Eigs and cryptic arparck errors

question

#1

I’m trying to use eigs and I’m running into arparck errors. More specifically, when eigs doesn’t converge the function itself doesn’t throw or return some kind of flag (even though that is what the documentation seemed to suggest, it returns an nconved value after all), but the arparck wrapper throws an unspecified error (1).

This is cryptic and I was wondering if this could be improved a bit? A few months earlier I ran into a similar unspecified error (-1), and that was because my particular matrix had “Inf” values.

More importantly, in my particular use-case I’m solving the eigenvalue problem a number of times, everytime increasing the desired precision.
So really, it not converging at first is not that big of a problem, but I’d still like to retrieve the partially converged eigenvectors. Is there any way to do this? Ideally I’d get the partially converged result along with a bound on the error.


#2

Throwing an error for partial convergence seems to be an oversight in an inadequately reviewed commit. Result flags from the ARPACK library are themselves not very consistent, so the wrapper developers deserve some sympathy. Probably this merits an issue at the usual place.
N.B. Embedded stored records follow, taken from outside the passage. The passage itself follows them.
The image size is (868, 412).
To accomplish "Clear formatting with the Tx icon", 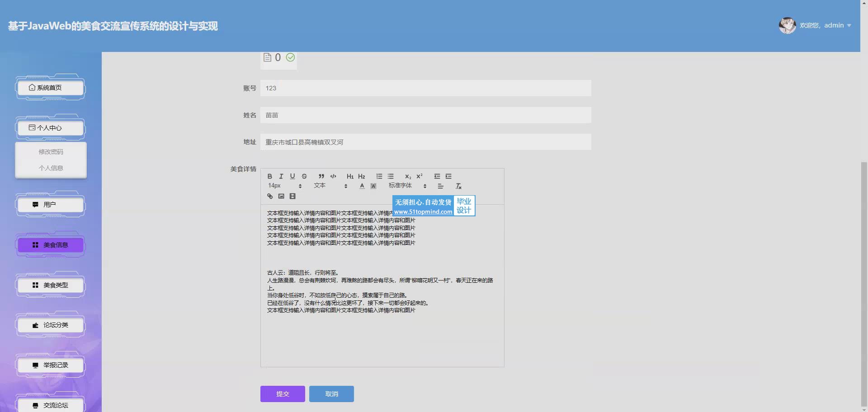I will point(458,186).
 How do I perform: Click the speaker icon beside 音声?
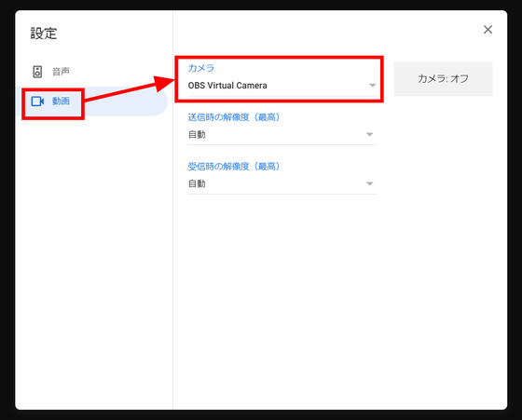pyautogui.click(x=37, y=72)
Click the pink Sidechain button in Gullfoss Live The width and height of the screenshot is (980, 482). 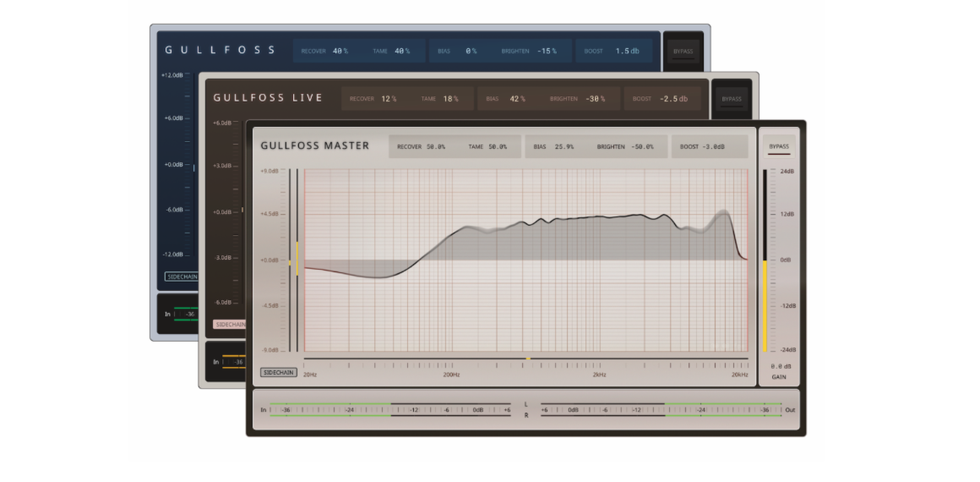[x=229, y=324]
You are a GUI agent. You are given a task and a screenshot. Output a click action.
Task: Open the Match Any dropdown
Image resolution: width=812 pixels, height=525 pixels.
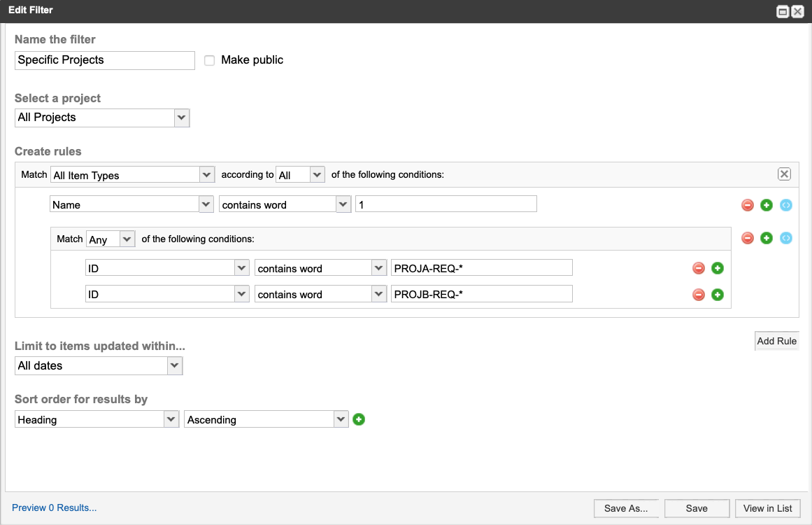click(x=111, y=239)
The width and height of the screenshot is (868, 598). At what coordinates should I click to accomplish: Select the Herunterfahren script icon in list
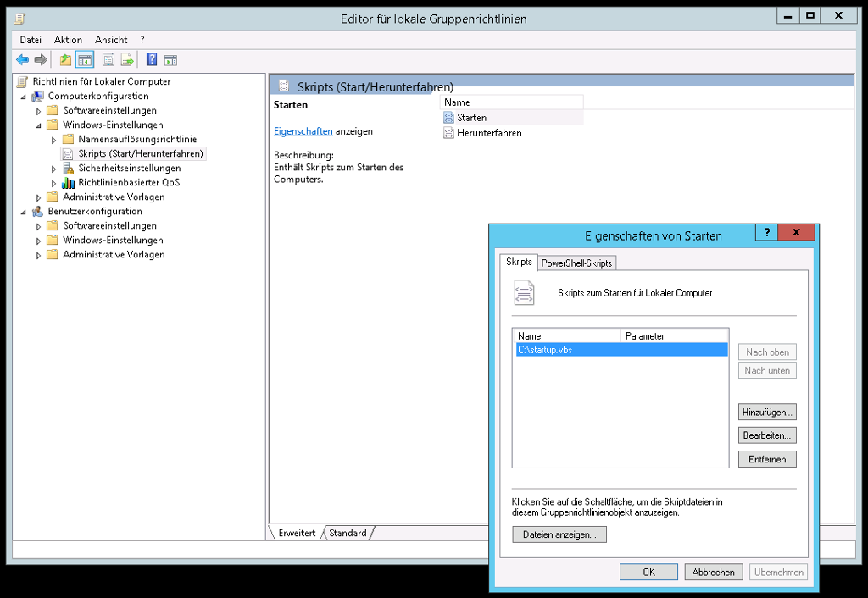point(449,133)
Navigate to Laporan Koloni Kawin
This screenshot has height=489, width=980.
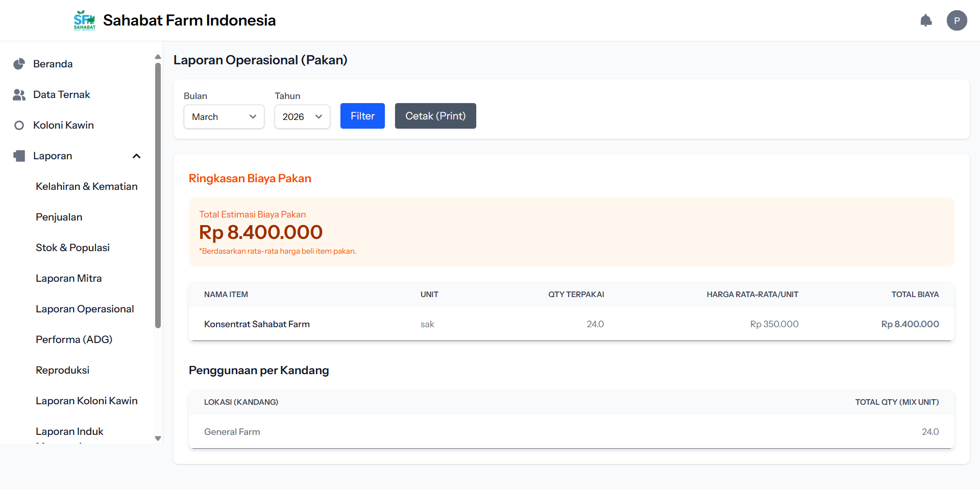click(x=87, y=401)
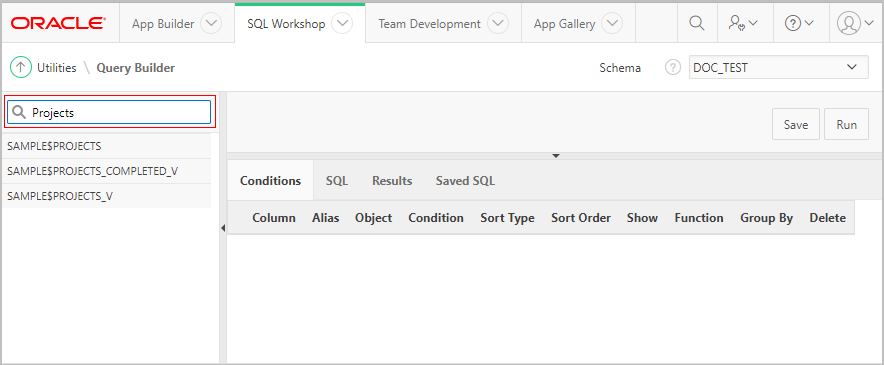Select SAMPLE$PROJECTS_COMPLETED_V from object list
The height and width of the screenshot is (365, 884).
coord(107,171)
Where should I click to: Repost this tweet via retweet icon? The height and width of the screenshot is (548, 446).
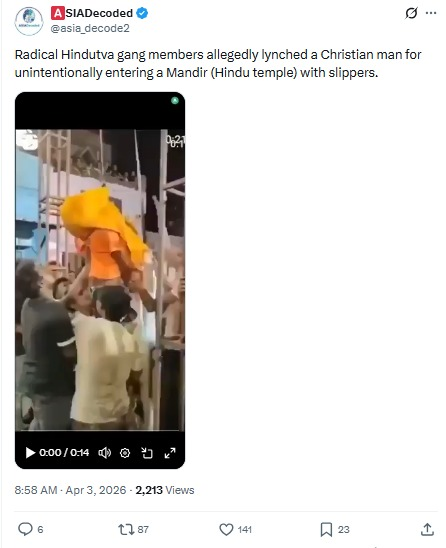[x=126, y=529]

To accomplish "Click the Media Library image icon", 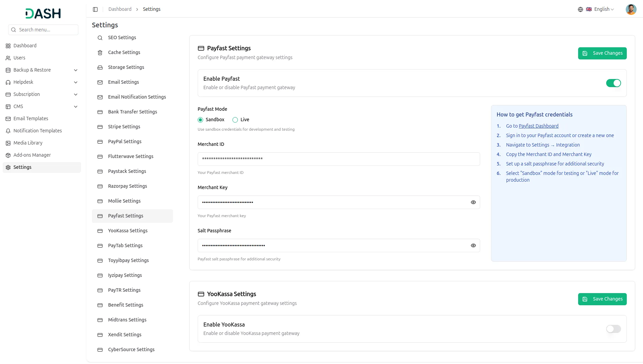I will (8, 143).
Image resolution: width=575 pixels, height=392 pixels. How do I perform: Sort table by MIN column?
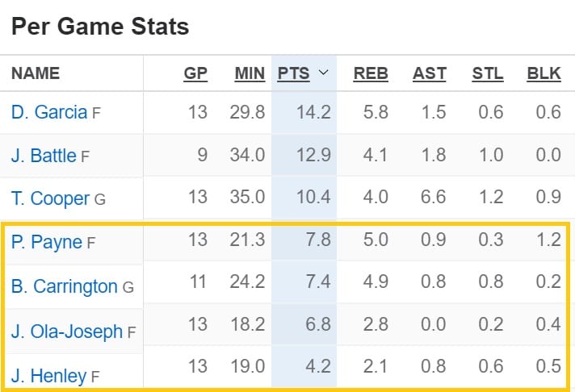[250, 73]
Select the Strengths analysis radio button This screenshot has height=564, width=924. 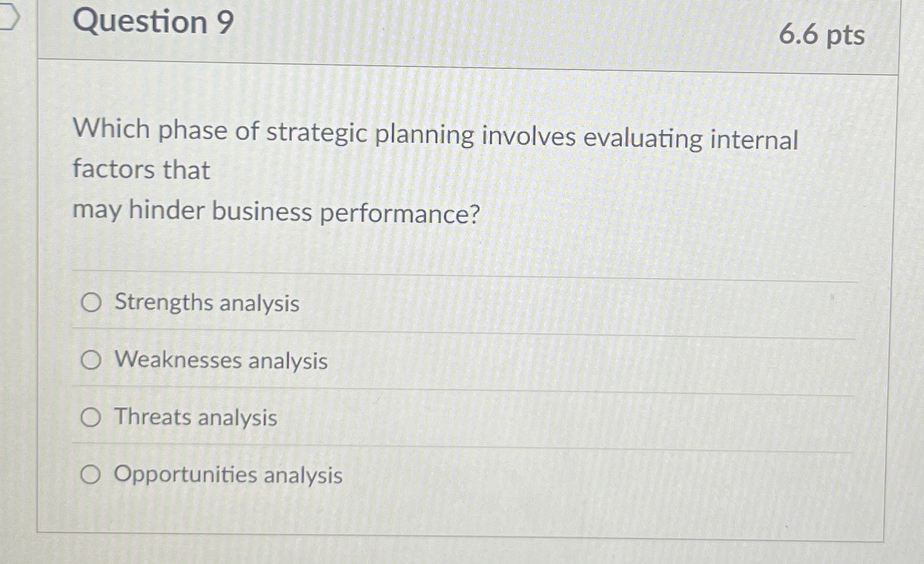click(91, 303)
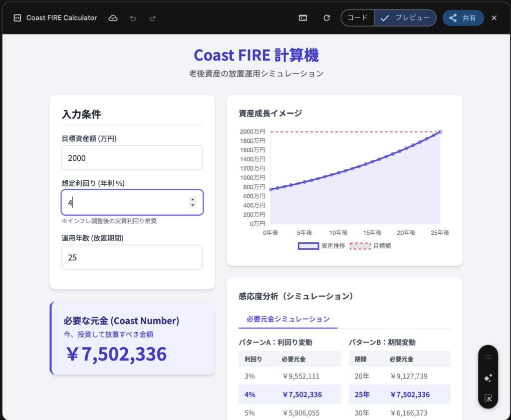Decrease 想定利回り with stepper down arrow

(193, 205)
More immediately, you should see whether increasing maxiter and/or ncv arguments to eigs helps for your problem (perhaps that’s what you meant by “increasing the desired precision”?). From what I’ve seen (as an experienced user, not an actual mathematician), one can fruitfully analyze the accuracy of an eigenvalue which ARPACK calls converged, but any others are rather wild. Qualification of eigenvectors is harder.


#3

Someone opened an issue about this and it got closed so I wasn’t entirely sure if it was desired behavior or not.

Increasing maxiter does help but right now I have a for-try-catch-loop where I increase maxiter everytime I get an exception. It’s a bit … ugly. Not only that, this code is part of an iterative scheme where the matrix is calculated using it’s biggest eigenvector (and vice versa) so I don’t really need to have fully converged eigenvectors in the first few iterations (which is when eigs fails).

I’m going to open an issue and see what happens, thanks for the help.


#4

Expert users might want to avoid an error but less experienced users might accidentally use the eigenvalues without noticing that the values haven’t converged if no error is thrown. Maybe we should have a keyword argument to specify the behavior when ARPACK fails.


#5

Even more than just expert vs less experienced, I think there’s also a difference between interactive REPL usage and library function usage. In the REPL, you don’t want to check flags and all of that: an error is nice to tell you not to trust the output. But in a library, you want full control.

I think this points to having an argument to switch the behavior as the most reasonable way forward.